On the night of January 10, 2025, in the city of Tremembé in the interior of São Paulo State, a local man showed up at the Olga Benário MST community, which was named after the German Brazilian communist executed by the Nazis. According to witnesses, he believed that he had purchased a piece of the land and could use it as he wished. This is legally impossible—land-reform authorities had designated this area an assentamento—and representatives from the movement told him so. He left and then returned with a group of armed men. Valdir do Nascimento, 52, stepped forward to parley. The men opened fire, peppering the encampment with bullets, residents said.
“Once the shots started, they didn’t stop. It was one bullet after another. Then I saw a spark from one of the guns. After that, it was a horror scene,” said Roseli Ferreira Bernardo, whom everyone calls Binha. She told me the story outside of do Nascimento’s house. “I heard my daughter yell for me, yelling for help. But I turned and I said, ‘I can’t help. I can’t walk. I can’t walk.’”
Binha had been shot in the foot. Do Nascimento and another man, Gleison Barbosa de Carvalho, 28, were killed; four more people were wounded. The MST has always faced down the threat of violence. But this attack occurred just two hours from the largest city in South America, in a rapidly developing region. Teixeira, the minister for agrarian development, opened an investigation and said the attack was the “fruit of the seeds planted by far-right hate speech.”

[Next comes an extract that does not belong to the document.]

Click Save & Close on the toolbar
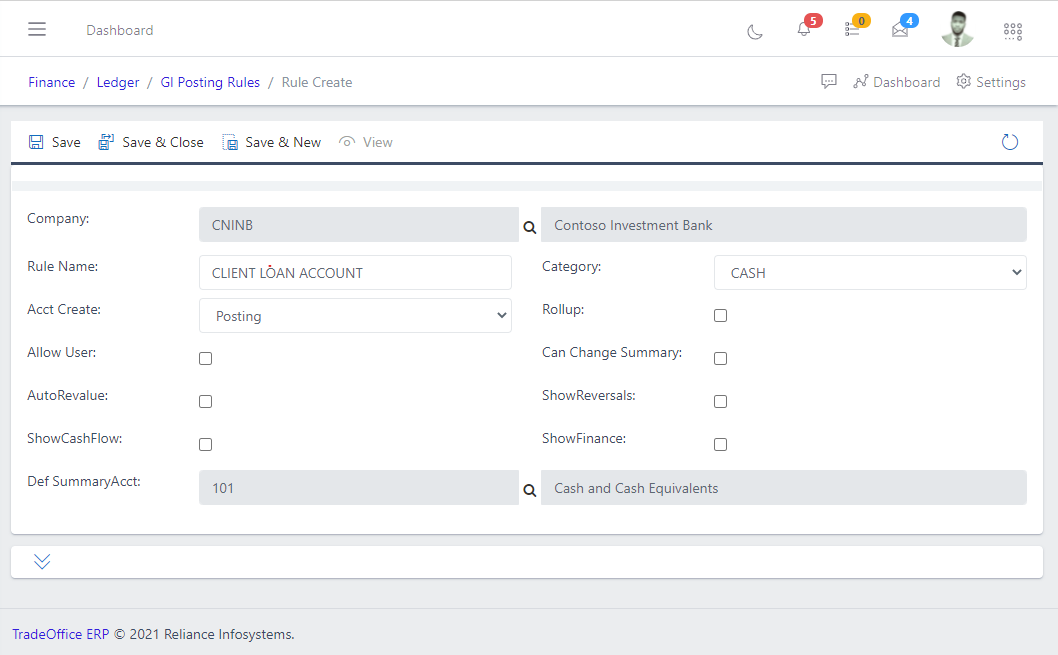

The MST responded immediately. It activated a network of militants in nearby encampments, progressive allies in the cities, contacts in the media, movement lawyers, and sympathetic elected officials.
During my visit that month, the community was on high alert. Among other reinforcements, the movement had sent Thalita Carvalho, who lives in a nearby encampment and had just finished her overnight watch. Growing up, she had believed the media portrayal of the MST as a violent group that invaded and stole property. “Look at me now,” she said, “wearing boots and with a machete hanging from my belt.” Carvalho spent many years as a sex worker in the city and was often the victim of violence. She told me this must have toughened her up. “When I entered the MST, I got in trouble for drinking and fighting. I calmed down a bit when I learned I could trust everyone, and they decided to put me on the security team,” she continued, smiling. “I think I’m the only trans woman in the security corps.”
Over the years, I stayed in contact with the women in Goiás, those recruited by “Big Chicken” and the Mass Front. After months of waiting, they received good news: They could return to the land they had occupied. Things moved quickly, and land-reform authorities announced that they could permanently settle there. Unlike the case on Jocelda Ivone de Oliveira’s property, the legal situation on property used for trafficking was relatively easy to resolve, and Avelice de Sousa soon assumed a leadership position in a legal settlement. She sent me a photo of her son playing around a patch of cassava plants that were just beginning to sprout.
“We are back, and we are happy,” she said. “But we’re not done. We want to bring more people onto the land. Right now, we are digging ourselves a bigger well.”